■ **What this exercise asks**:
**a.** Per the Bill Evans biography, what degree did Evans receive from the University of Utah in 1970?
**b.** Transcribe the stretch of the Bill Evans biography from "Bill Evans is" through "and New Zealand.".

■ **Study text**:
-------------------------

Bill Evans is a choreographer, performer, teacher, administrator, writer and movement analyst. More than 250 of Evans' works have been performed by professional and pre-professional ballet, modern dance and tap dance companies throughout the United States, including his own Bill Evans Dance Company, Repertory Dance Theatre, Concert Dance Company of Boston, Ballet West, Ririe-Woodbury Dance Company, Ruth Page Chicago Ballet, Pacific Northwest Ballet, North Carolina Dance Theater, Stars of American Ballet at Jacob's Pillow, Chicago Tap Theatre, Rochester City Ballet, FuturPointe Dance and many other companies. He has also created works for companies in Canada, Mexico and New Zealand.

Childhood and education
A native of Lehi, Utah, James William "Bill" Evans began his performing career during childhood, appearing regularly on the Juvenile Jamboree, a Salt Lake City television program in the 1950s. He studied tap and ballet in Salt Lake City with Charles Purrington and then June Purrington Park from 1948 through 1955. He began studying ballet and character dance with Willam Christensen (founder of the San Francisco Ballet and Ballet West) at age 15. He opened his own studio, the Bill Evans School of Dance in Lehi in 1957 and added branches in Sandy (1958) and Draper (1959). He also taught for the Utah Conservatory of Dance in Provo, Heber, Spanish Fork, Moroni and Nephi, Utah.

He graduated as salutatorian from Lehi High School in 1958. Throughout high school, he was active in the debate club (for two years he and his partners were undefeated in the state championship and the winners of the multi-state Weber College Invitation Tournament) and an actor in several school plays.

He was a scholarship student at the University of Utah, where he danced in Orchesis, directed by Shirley Ririe and Joan Woodbury and in the Utah Theatre Ballet (later named Ballet West), directed by Willam Christensen. He received a Bachelor of Arts (BA) Degree in English and a BA-equivalent in ballet, from the University of Utah in Salt Lake City in 1963.

He served for two years as an officer in the U.S. Army at Fort Knox, Kentucky, where he was printing control officer at the U.S. Army Armor School. During this time, he danced as a soloist with the Louisville Civic Ballet and took leading roles in musical theatre productions at the University of Louisville Belknap Theatre and the Iroquois Amphitheatre.

After the army, he moved to New York City, where he was a scholarship student at the Joffrey Ballet School and then a trainee at Harkness House for Ballet Arts. He returned to the University of Utah in 1967 and was awarded a master of fine arts degree in modern dance in 1970. His thesis, When Summoned, documented the creation of his ballet by that title for the Berlin Opera Ballet (West Berlin, Germany) in 1969.

He has studied Laban Movement Analysis since 1976 and is a Certified Movement Analyst by the Laban/Bartenieff Institute of Movement Studies in New York City and a Certified Laban Movement Analyst by the Integrated Movement Studies Program at the University of Utah.

-------------------------

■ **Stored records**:
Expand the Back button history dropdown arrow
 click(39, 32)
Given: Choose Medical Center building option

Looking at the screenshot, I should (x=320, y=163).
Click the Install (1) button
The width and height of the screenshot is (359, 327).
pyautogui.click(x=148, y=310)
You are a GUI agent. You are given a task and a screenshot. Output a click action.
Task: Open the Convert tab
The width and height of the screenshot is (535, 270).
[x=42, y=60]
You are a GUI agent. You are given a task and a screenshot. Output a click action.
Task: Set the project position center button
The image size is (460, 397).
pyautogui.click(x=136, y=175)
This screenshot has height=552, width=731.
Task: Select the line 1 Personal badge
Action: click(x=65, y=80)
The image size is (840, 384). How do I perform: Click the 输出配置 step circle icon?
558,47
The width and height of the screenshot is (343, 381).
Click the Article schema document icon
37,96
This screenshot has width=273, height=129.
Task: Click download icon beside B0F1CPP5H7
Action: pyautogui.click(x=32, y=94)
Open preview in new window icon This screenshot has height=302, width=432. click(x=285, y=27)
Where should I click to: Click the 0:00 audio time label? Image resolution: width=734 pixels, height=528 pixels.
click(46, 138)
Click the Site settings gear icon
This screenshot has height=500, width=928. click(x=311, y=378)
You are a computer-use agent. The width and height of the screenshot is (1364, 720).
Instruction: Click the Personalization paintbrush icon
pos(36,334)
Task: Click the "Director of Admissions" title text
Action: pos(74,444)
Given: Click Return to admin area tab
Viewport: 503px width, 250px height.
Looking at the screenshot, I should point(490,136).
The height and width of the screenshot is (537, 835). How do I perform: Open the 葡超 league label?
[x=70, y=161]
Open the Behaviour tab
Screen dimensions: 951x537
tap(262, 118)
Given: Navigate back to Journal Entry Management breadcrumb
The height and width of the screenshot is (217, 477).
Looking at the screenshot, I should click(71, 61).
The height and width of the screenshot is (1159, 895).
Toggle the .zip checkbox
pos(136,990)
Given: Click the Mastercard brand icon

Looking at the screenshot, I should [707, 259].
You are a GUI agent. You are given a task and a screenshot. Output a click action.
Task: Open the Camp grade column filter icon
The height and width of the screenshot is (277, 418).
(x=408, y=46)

-------------------------

■ **Results of the exercise**:
**a.** A master of fine arts degree in modern dance.

**b.**
Bill Evans is a choreographer, performer, teacher, administrator, writer and movement analyst. More than 250 of Evans' works have been performed by professional and pre-professional ballet, modern dance and tap dance companies throughout the United States, including his own Bill Evans Dance Company, Repertory Dance Theatre, Concert Dance Company of Boston, Ballet West, Ririe-Woodbury Dance Company, Ruth Page Chicago Ballet, Pacific Northwest Ballet, North Carolina Dance Theater, Stars of American Ballet at Jacob's Pillow, Chicago Tap Theatre, Rochester City Ballet, FuturPointe Dance and many other companies. He has also created works for companies in Canada, Mexico and New Zealand.